Represented by the Pacific Legal Foundation, Book Passage--with stores in Corte Madera, Sausalito and San Francisco, Calif.--and co-owner Bill Petrocelli have filed suit against a state law that, the plaintiffs say, "will make it extremely risky, if not impossible, for stores to sell autographed books or host author events."
Passed by the California legislature last year and effective this past January 1, Assembly Bill 1570 expanded the state's autograph law, which originally applied only to sports memorabilia, to cover any signed commodity worth more than $5, including books. At the same time, the plaintiffs noted, "AB 1570 makes irrational exemptions for certain online retailers, as well as pawn brokers."
The suit argues that the law is unconstitutional and violates the First Amendment and the Equal Protection Clause.

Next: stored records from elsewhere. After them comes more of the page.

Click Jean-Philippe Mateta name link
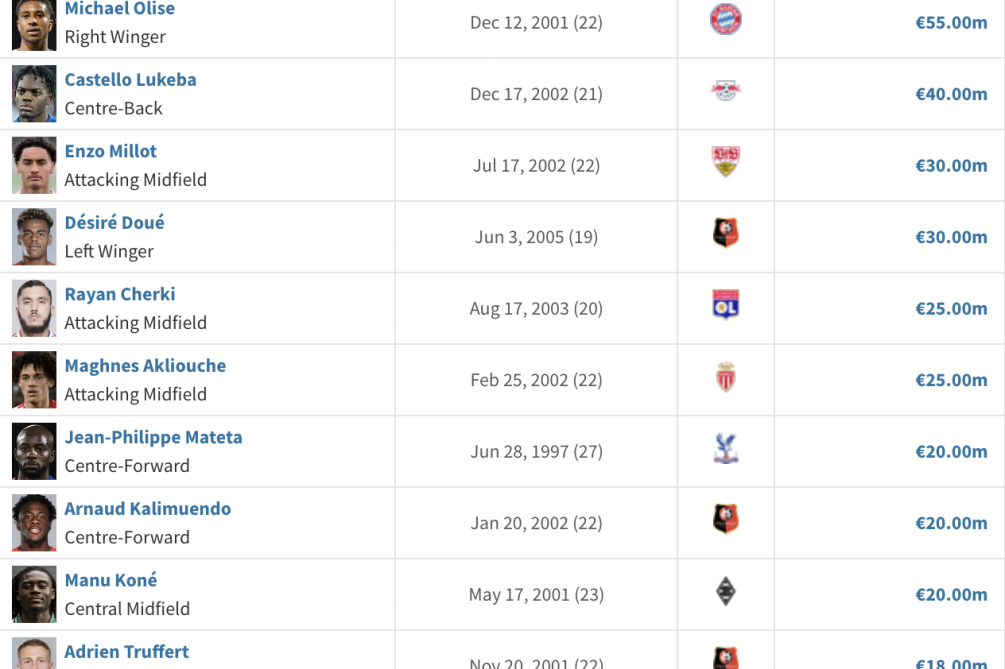This screenshot has width=1005, height=669. point(154,437)
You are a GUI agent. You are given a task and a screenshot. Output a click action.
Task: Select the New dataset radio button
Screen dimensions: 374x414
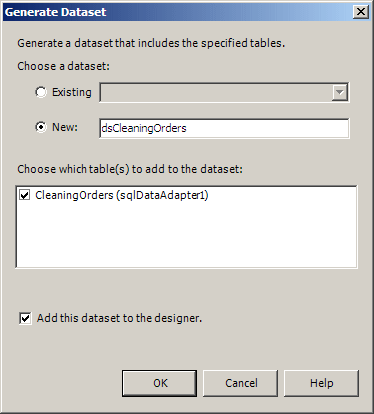pos(41,127)
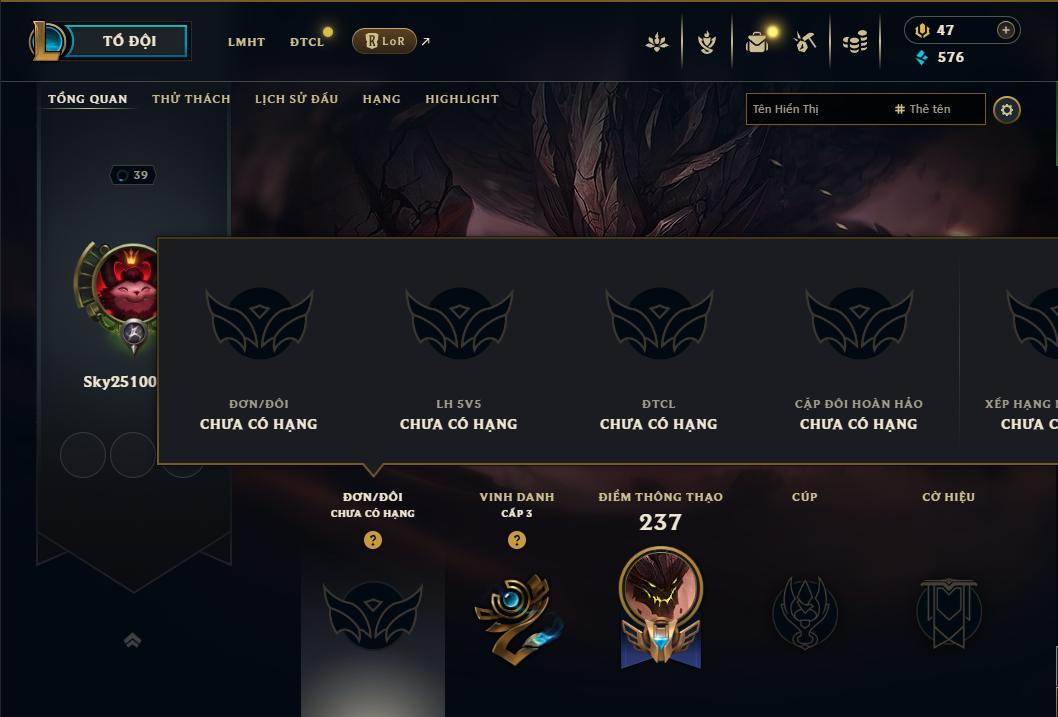Switch to the THỬ THÁCH tab
The width and height of the screenshot is (1058, 717).
pyautogui.click(x=191, y=98)
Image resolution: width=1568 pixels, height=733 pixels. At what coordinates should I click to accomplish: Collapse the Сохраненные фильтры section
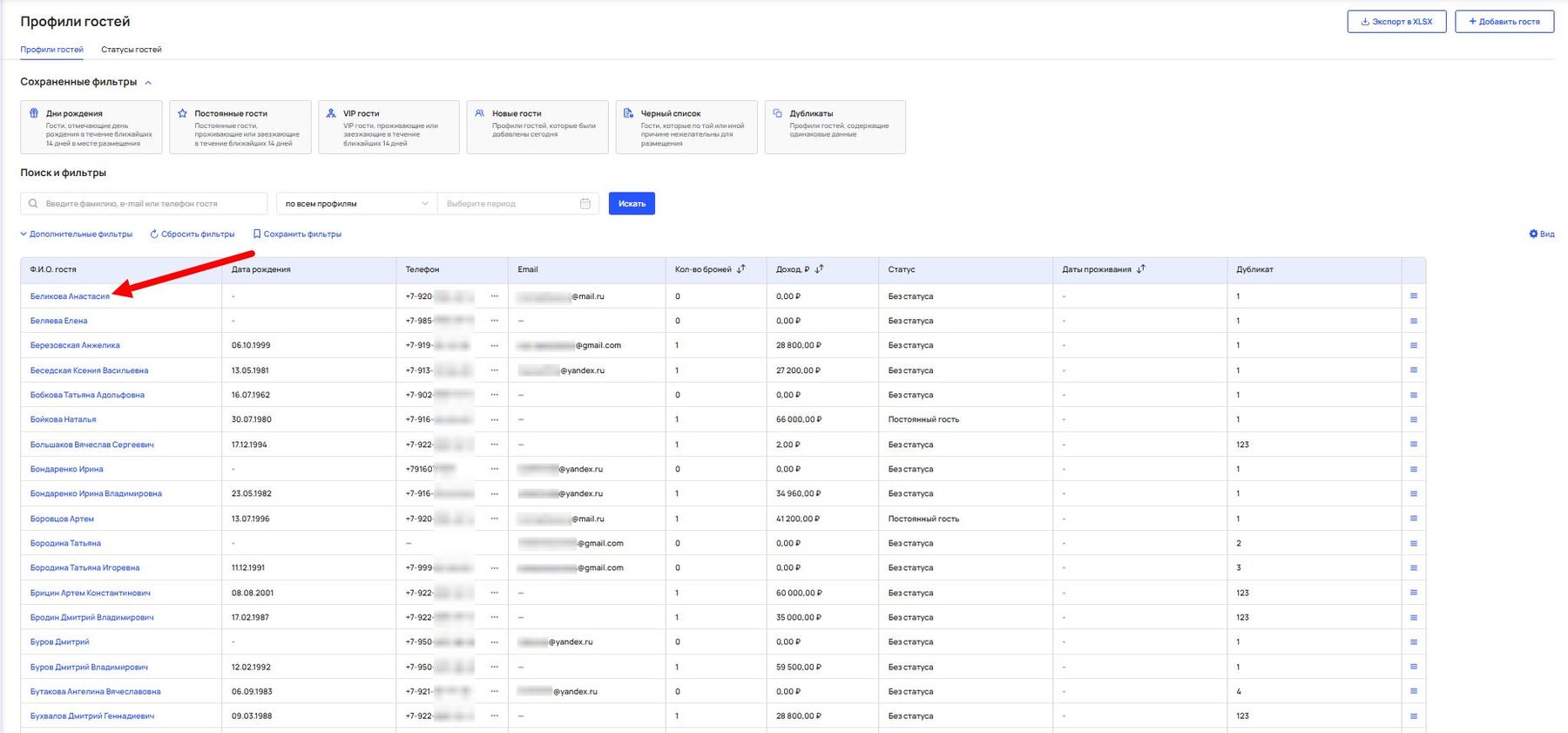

The plaintiffs said that "if the owners of a bookstore dare to offer autographed books, they are confronted with a thicket of new legal obligations, liabilities, and vulnerabilities. They must personally guarantee the authenticity of each autograph, on pain of major financial penalties if they turn out to be wrong. They must provide a certificate of authenticity with the name and address of the person from whom they obtained the signed item. When an author signs a book in the presence of the store owner, the certificate must specify the date and place of the signing, and identify a witness to it. Sellers must state whether they are bonded, and note whether the item is part of a limited edition, the size of the edition, and whether future editions are in the works. And they must keep records on every sale for seven years." Fines can be as much as 10 times damages.
Book Passage hosts more than 700 author events a year and operates the monthly Signed First Editions Club, in which subscribers are sent a first edition book signed by an emerging author.
Petrocelli said that the law's "expensive mandates--with voluminous reporting requirements and draconian penalties--create a nightmare for independent booksellers that thrive on author events and book signings. Consumers will also suffer. The tradition of author events at bookstores, with opportunities for direct interaction between writers and readers, will be shattered. The cost of record-keeping and major liability threaten to make book signings impossible, and stores such as mine do not want to engage in the massive intrusion on customer privacy that is mandated by the law's reporting rules."
Pacific Legal Foundation attorney Anastasia Boden added: "With the passage of AB 1570, California lawmakers have threatened the vitality of bookstores and the hosting of author events, and in so doing, dealt a major blow to free speech."